• _Task_: All records that follow are to be output exactly.

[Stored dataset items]
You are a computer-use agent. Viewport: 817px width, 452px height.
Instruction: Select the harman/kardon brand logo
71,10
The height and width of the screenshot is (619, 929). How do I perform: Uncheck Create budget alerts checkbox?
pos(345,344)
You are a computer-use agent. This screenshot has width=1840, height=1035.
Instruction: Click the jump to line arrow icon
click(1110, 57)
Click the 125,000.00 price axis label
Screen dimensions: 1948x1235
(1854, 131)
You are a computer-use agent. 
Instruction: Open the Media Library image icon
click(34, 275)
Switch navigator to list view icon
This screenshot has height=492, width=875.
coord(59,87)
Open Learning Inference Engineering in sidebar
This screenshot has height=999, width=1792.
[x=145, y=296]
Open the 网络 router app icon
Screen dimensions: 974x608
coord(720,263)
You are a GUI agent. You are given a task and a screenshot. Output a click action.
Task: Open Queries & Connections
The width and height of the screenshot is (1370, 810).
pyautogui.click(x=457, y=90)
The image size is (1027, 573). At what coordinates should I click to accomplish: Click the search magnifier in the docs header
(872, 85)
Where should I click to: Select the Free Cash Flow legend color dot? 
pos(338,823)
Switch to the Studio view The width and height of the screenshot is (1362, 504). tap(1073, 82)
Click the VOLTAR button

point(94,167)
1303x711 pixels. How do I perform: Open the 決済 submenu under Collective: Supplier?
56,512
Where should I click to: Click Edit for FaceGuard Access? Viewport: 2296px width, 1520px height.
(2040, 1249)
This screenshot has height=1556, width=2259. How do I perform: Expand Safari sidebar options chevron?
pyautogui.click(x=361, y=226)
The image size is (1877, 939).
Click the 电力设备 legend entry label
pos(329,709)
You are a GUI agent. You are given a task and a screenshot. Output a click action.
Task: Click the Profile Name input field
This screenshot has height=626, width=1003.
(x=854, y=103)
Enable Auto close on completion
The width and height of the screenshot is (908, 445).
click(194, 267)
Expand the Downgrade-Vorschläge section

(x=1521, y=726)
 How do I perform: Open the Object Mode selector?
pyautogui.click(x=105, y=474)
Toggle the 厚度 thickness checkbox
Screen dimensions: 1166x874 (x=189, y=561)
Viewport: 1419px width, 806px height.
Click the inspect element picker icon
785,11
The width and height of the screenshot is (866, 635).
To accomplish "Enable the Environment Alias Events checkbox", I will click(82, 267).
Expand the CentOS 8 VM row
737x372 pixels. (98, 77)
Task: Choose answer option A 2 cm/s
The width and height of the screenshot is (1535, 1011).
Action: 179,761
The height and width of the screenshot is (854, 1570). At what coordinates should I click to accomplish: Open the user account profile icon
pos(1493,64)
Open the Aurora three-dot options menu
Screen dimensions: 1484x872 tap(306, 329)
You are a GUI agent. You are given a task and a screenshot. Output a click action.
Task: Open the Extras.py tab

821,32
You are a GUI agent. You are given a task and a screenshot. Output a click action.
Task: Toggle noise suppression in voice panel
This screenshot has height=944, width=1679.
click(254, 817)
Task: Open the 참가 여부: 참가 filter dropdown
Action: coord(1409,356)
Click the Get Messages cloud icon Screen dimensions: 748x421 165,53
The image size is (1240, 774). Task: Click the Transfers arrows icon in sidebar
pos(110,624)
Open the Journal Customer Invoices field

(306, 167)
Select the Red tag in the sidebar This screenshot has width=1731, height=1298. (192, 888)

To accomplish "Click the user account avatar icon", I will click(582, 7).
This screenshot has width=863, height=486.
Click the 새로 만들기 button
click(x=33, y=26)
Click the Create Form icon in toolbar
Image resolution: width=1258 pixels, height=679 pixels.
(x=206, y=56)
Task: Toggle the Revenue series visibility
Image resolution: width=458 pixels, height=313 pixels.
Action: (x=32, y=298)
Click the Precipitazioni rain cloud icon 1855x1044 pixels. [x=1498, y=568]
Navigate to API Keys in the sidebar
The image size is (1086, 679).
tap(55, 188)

• _Reply_:
You are a computer-use agent. Viewport: 817px width, 452px height.
Instruction: Select the harman/kardon brand logo
71,10
The height and width of the screenshot is (619, 929). How do I perform: Uncheck Create budget alerts checkbox?
pos(345,344)
You are a computer-use agent. This screenshot has width=1840, height=1035.
Instruction: Click the jump to line arrow icon
click(1110, 57)
Click the 125,000.00 price axis label
Screen dimensions: 1948x1235
(1854, 131)
You are a computer-use agent. 
Instruction: Open the Media Library image icon
click(34, 275)
Switch navigator to list view icon
This screenshot has height=492, width=875.
coord(59,87)
Open Learning Inference Engineering in sidebar
This screenshot has height=999, width=1792.
[x=145, y=296]
Open the 网络 router app icon
Screen dimensions: 974x608
coord(720,263)
You are a GUI agent. You are given a task and a screenshot. Output a click action.
Task: Open Queries & Connections
The width and height of the screenshot is (1370, 810).
pyautogui.click(x=457, y=90)
The image size is (1027, 573). At what coordinates should I click to accomplish: Click the search magnifier in the docs header
(872, 85)
Where should I click to: Select the Free Cash Flow legend color dot? 
pos(338,823)
Switch to the Studio view The width and height of the screenshot is (1362, 504). tap(1073, 82)
Click the VOLTAR button

point(94,167)
1303x711 pixels. How do I perform: Open the 決済 submenu under Collective: Supplier?
56,512
Where should I click to: Click Edit for FaceGuard Access? Viewport: 2296px width, 1520px height.
(2040, 1249)
This screenshot has height=1556, width=2259. How do I perform: Expand Safari sidebar options chevron?
pyautogui.click(x=361, y=226)
The image size is (1877, 939).
Click the 电力设备 legend entry label
pos(329,709)
You are a GUI agent. You are given a task and a screenshot. Output a click action.
Task: Click the Profile Name input field
This screenshot has height=626, width=1003.
(x=854, y=103)
Enable Auto close on completion
The width and height of the screenshot is (908, 445).
click(194, 267)
Expand the Downgrade-Vorschläge section

(x=1521, y=726)
 How do I perform: Open the Object Mode selector?
pyautogui.click(x=105, y=474)
Toggle the 厚度 thickness checkbox
Screen dimensions: 1166x874 (x=189, y=561)
Viewport: 1419px width, 806px height.
Click the inspect element picker icon
785,11
The width and height of the screenshot is (866, 635).
To accomplish "Enable the Environment Alias Events checkbox", I will click(82, 267).
Expand the CentOS 8 VM row
737x372 pixels. (98, 77)
Task: Choose answer option A 2 cm/s
The width and height of the screenshot is (1535, 1011).
Action: 179,761
The height and width of the screenshot is (854, 1570). At what coordinates should I click to accomplish: Open the user account profile icon
pos(1493,64)
Open the Aurora three-dot options menu
Screen dimensions: 1484x872 tap(306, 329)
You are a GUI agent. You are given a task and a screenshot. Output a click action.
Task: Open the Extras.py tab

821,32
You are a GUI agent. You are given a task and a screenshot. Output a click action.
Task: Toggle noise suppression in voice panel
This screenshot has height=944, width=1679.
click(254, 817)
Task: Open the 참가 여부: 참가 filter dropdown
Action: coord(1409,356)
Click the Get Messages cloud icon Screen dimensions: 748x421 165,53
The image size is (1240, 774). Task: Click the Transfers arrows icon in sidebar
pos(110,624)
Open the Journal Customer Invoices field

(306, 167)
Select the Red tag in the sidebar This screenshot has width=1731, height=1298. (192, 888)

To accomplish "Click the user account avatar icon", I will click(582, 7).
This screenshot has width=863, height=486.
Click the 새로 만들기 button
click(x=33, y=26)
Click the Create Form icon in toolbar
Image resolution: width=1258 pixels, height=679 pixels.
(x=206, y=56)
Task: Toggle the Revenue series visibility
Image resolution: width=458 pixels, height=313 pixels.
Action: (x=32, y=298)
Click the Precipitazioni rain cloud icon 1855x1044 pixels. [x=1498, y=568]
Navigate to API Keys in the sidebar
The image size is (1086, 679).
tap(55, 188)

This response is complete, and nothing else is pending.